Anyway, I just noticed that it was a little-known title (I, the film maniac, had actually never even heard of it before, believe it or not) that got a decent DVD release, and since it's from the period we love so much, you might want to pick it up or at least rent it.

[ Edited by: Satan's Sin on 2004-08-19 15:25 ]

Is that a dithering beau, or are you just glad to see me?

You are a soo-pah genius!

There should have been a "beverages may egress through the nose" warning for those of us who slowly realize, "Hey... that's not Ayn Rand..."

You may enjoy a book by James Lileks, "The Gallery of Regrettable Food." It has gems like, "For truly distinctive desserts, cook with ketchup." Yikes.

M

On 2004-08-18 09:49, Satan's Sin wrote:

After a difficult day at the mortuary, what man could come home to a spread like this and not find his "spirits" lifted?
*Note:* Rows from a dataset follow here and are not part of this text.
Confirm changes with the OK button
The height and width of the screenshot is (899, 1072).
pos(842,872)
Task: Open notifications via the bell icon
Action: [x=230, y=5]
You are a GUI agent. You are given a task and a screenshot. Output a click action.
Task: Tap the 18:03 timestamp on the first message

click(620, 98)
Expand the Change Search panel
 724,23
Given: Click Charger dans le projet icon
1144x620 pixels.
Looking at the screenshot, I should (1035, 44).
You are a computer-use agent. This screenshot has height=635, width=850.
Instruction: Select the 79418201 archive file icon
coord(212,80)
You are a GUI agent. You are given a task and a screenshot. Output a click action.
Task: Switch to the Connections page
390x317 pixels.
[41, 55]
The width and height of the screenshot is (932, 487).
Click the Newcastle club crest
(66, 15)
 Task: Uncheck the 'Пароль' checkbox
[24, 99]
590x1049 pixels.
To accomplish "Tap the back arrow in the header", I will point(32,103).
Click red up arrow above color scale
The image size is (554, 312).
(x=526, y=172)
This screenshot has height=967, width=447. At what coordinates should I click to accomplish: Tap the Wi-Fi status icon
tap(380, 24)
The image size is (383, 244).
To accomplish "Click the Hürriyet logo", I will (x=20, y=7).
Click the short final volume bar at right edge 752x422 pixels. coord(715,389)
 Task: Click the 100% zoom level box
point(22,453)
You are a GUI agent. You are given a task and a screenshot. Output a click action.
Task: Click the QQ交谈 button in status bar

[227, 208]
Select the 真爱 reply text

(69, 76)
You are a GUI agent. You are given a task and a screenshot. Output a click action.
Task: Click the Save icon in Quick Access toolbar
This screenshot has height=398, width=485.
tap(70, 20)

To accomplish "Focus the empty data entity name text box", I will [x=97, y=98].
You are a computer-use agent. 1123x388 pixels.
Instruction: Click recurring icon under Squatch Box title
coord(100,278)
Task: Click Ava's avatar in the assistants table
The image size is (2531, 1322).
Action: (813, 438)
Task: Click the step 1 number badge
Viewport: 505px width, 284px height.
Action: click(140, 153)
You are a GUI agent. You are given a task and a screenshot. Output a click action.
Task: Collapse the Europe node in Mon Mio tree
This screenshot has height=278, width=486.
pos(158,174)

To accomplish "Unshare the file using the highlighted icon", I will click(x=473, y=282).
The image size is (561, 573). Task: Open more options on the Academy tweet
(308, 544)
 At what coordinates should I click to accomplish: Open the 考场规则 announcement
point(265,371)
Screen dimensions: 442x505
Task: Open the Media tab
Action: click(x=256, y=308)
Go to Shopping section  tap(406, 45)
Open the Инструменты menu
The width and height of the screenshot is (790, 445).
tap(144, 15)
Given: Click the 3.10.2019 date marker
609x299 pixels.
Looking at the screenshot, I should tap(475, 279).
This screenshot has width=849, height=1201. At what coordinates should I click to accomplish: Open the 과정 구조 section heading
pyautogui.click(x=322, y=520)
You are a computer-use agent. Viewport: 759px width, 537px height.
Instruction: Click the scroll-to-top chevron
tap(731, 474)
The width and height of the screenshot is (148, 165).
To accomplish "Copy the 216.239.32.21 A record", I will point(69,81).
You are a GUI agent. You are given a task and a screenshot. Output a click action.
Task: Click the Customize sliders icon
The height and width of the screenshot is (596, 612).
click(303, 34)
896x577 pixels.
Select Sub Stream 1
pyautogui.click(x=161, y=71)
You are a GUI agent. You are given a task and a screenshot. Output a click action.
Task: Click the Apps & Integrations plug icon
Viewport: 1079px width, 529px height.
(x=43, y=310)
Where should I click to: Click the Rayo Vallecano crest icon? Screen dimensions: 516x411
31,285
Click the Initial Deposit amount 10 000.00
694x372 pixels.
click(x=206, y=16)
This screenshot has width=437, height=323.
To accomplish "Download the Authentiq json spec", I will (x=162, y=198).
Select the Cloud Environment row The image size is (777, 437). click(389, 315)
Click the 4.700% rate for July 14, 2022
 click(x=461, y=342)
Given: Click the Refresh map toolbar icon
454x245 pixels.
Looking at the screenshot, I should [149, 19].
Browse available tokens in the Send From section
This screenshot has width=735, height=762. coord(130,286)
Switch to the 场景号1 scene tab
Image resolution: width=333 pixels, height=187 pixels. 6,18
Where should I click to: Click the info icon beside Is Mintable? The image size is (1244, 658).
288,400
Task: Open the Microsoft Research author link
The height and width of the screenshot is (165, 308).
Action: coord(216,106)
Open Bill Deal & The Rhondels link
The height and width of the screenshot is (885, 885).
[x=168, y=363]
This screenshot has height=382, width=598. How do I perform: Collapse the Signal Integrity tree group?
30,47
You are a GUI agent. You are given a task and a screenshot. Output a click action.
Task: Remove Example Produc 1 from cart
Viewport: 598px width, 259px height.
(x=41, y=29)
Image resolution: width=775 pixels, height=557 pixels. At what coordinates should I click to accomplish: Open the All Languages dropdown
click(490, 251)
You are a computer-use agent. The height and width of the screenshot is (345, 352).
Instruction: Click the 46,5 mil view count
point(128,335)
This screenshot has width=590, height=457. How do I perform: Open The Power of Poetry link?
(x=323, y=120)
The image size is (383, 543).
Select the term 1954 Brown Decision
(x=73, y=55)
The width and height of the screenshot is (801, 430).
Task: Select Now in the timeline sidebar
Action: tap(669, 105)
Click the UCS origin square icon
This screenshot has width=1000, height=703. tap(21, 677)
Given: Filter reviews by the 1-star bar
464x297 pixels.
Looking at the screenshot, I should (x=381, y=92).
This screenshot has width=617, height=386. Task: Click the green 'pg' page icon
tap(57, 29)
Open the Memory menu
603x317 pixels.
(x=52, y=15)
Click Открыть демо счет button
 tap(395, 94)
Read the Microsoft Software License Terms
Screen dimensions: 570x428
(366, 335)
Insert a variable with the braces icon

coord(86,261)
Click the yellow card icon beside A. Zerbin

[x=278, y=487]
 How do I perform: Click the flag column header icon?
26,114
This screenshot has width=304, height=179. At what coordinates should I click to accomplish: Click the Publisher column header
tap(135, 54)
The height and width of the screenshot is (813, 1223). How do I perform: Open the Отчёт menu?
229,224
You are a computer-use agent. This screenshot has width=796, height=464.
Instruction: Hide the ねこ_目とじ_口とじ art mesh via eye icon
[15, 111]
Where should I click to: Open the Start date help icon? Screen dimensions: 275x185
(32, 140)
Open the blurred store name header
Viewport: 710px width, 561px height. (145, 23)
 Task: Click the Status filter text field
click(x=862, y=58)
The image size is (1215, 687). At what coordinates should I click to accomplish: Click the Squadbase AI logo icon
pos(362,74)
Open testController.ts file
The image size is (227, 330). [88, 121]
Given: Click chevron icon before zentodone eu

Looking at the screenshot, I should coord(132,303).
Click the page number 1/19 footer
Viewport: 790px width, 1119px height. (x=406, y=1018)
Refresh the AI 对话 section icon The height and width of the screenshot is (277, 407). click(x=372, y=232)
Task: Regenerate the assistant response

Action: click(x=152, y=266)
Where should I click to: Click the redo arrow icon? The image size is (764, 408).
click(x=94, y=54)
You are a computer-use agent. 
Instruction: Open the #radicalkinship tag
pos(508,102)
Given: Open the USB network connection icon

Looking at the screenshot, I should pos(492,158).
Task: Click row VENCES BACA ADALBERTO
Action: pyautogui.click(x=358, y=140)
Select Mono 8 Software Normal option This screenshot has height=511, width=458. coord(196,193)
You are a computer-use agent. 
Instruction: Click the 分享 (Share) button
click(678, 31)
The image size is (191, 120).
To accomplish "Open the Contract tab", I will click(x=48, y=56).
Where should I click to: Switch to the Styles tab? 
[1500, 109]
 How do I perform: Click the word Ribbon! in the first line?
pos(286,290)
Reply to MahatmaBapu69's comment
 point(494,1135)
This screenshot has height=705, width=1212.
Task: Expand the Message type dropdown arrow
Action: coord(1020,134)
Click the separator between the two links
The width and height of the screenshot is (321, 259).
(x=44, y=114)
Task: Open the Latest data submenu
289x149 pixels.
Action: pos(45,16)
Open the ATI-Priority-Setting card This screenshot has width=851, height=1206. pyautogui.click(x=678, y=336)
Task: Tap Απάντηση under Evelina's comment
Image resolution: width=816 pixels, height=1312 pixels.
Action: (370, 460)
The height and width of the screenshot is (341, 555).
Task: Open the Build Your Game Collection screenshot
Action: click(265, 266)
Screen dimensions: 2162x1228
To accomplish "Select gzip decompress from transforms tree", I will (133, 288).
Mine certainly wouldn't be "six feet under!"

By god, that's no mortician! That's Trader Vic, dammit!

THAT'S Trader Vic????

Now the tiki gods are really going to SCREW ME OVER!!! Which I richly DESERVE!!!

That's what I get for being a wiseguy! Knew it! Knew it!

Oh, what's the sense in even buying a lottery ticket ....

On 2004-08-19 08:39, Satan's Sin wrote:

How I'd love to come to my Eichler home after a hard day of...

...S.A.C. B-52 Pilot or F.B.I. Communist Hunter.

I think it's time to head on down to the Atomic Cafe and order me up a plate o' that Silo Stew. Bombs Away!

Mrs. Shipwreckjoey presents her husband with his first taste of Silo Stew.

Shipwreckjoey goes back to the kitchen, dumps the Dr. Pepper, refills bucket with beer.

hilarious!
very reminiscent of this little gem:

http://www.candyboots.com/wwcards.html

be sure to check out the "Polynesian Snack"

Me try Polynesian Snack. Me sure not hungry no more.